Directions for this task:
Every entry must appear in the answer exactly as written.

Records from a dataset
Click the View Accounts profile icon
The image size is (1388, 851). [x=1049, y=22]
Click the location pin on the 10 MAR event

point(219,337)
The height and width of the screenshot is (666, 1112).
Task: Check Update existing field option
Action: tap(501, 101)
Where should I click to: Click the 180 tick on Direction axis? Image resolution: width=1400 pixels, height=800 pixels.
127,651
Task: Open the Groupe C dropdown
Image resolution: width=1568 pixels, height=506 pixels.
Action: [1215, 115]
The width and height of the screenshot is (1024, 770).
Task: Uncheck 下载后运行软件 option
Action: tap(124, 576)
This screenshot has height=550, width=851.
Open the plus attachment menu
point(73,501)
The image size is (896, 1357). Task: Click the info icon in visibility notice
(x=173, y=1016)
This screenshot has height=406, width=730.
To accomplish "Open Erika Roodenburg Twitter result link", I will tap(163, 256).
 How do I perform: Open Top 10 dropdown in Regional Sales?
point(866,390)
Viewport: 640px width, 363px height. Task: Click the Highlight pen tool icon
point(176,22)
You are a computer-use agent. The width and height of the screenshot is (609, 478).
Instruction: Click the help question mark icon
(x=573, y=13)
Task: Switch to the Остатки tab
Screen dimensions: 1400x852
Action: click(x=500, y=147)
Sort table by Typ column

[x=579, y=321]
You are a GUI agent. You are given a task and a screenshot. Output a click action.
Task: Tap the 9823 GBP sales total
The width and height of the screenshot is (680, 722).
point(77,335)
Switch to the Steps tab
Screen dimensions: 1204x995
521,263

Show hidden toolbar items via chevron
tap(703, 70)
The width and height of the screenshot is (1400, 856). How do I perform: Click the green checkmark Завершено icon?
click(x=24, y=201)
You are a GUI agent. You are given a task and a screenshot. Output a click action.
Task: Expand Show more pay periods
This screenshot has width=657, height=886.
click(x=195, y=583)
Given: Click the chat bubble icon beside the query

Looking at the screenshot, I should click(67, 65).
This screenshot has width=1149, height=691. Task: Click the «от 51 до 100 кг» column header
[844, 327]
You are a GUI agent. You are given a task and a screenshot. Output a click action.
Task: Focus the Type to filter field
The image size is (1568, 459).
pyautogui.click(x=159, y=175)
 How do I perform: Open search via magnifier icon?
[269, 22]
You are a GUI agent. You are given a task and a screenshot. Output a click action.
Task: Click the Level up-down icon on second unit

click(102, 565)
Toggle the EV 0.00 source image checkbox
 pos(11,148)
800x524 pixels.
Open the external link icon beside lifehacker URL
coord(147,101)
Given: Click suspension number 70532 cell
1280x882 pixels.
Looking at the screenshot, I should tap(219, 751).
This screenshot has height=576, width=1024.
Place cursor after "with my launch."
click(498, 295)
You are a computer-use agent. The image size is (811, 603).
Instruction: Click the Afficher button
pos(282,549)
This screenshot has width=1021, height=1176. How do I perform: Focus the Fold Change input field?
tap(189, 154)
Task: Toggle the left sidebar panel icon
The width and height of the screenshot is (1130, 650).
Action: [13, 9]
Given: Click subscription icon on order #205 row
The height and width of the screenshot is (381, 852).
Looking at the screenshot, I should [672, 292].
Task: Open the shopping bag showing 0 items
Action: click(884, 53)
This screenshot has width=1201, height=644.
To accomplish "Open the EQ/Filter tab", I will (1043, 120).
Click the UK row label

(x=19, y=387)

Task answer:
Click the View Accounts profile icon
The image size is (1388, 851). [x=1049, y=22]
Click the location pin on the 10 MAR event

point(219,337)
The height and width of the screenshot is (666, 1112).
Task: Check Update existing field option
Action: tap(501, 101)
Where should I click to: Click the 180 tick on Direction axis? Image resolution: width=1400 pixels, height=800 pixels.
127,651
Task: Open the Groupe C dropdown
Image resolution: width=1568 pixels, height=506 pixels.
Action: [1215, 115]
The width and height of the screenshot is (1024, 770).
Task: Uncheck 下载后运行软件 option
Action: tap(124, 576)
This screenshot has height=550, width=851.
Open the plus attachment menu
point(73,501)
The image size is (896, 1357). Task: Click the info icon in visibility notice
(x=173, y=1016)
This screenshot has height=406, width=730.
To accomplish "Open Erika Roodenburg Twitter result link", I will tap(163, 256).
 How do I perform: Open Top 10 dropdown in Regional Sales?
point(866,390)
Viewport: 640px width, 363px height. Task: Click the Highlight pen tool icon
point(176,22)
You are a computer-use agent. The width and height of the screenshot is (609, 478).
Instruction: Click the help question mark icon
(x=573, y=13)
Task: Switch to the Остатки tab
Screen dimensions: 1400x852
Action: click(x=500, y=147)
Sort table by Typ column

[x=579, y=321]
You are a GUI agent. You are given a task and a screenshot. Output a click action.
Task: Tap the 9823 GBP sales total
The width and height of the screenshot is (680, 722).
point(77,335)
Switch to the Steps tab
Screen dimensions: 1204x995
521,263

Show hidden toolbar items via chevron
tap(703, 70)
The width and height of the screenshot is (1400, 856). How do I perform: Click the green checkmark Завершено icon?
click(x=24, y=201)
You are a GUI agent. You are given a task and a screenshot. Output a click action.
Task: Expand Show more pay periods
This screenshot has width=657, height=886.
click(x=195, y=583)
Given: Click the chat bubble icon beside the query

Looking at the screenshot, I should click(67, 65).
This screenshot has width=1149, height=691. Task: Click the «от 51 до 100 кг» column header
[844, 327]
You are a GUI agent. You are given a task and a screenshot. Output a click action.
Task: Focus the Type to filter field
The image size is (1568, 459).
pyautogui.click(x=159, y=175)
 How do I perform: Open search via magnifier icon?
[269, 22]
You are a GUI agent. You are given a task and a screenshot. Output a click action.
Task: Click the Level up-down icon on second unit

click(102, 565)
Toggle the EV 0.00 source image checkbox
 pos(11,148)
800x524 pixels.
Open the external link icon beside lifehacker URL
coord(147,101)
Given: Click suspension number 70532 cell
1280x882 pixels.
Looking at the screenshot, I should tap(219, 751).
This screenshot has height=576, width=1024.
Place cursor after "with my launch."
click(498, 295)
You are a computer-use agent. The image size is (811, 603).
Instruction: Click the Afficher button
pos(282,549)
This screenshot has width=1021, height=1176. How do I perform: Focus the Fold Change input field?
tap(189, 154)
Task: Toggle the left sidebar panel icon
The width and height of the screenshot is (1130, 650).
Action: [13, 9]
Given: Click subscription icon on order #205 row
The height and width of the screenshot is (381, 852).
Looking at the screenshot, I should [672, 292].
Task: Open the shopping bag showing 0 items
Action: click(884, 53)
This screenshot has width=1201, height=644.
To accomplish "Open the EQ/Filter tab", I will (1043, 120).
Click the UK row label

(x=19, y=387)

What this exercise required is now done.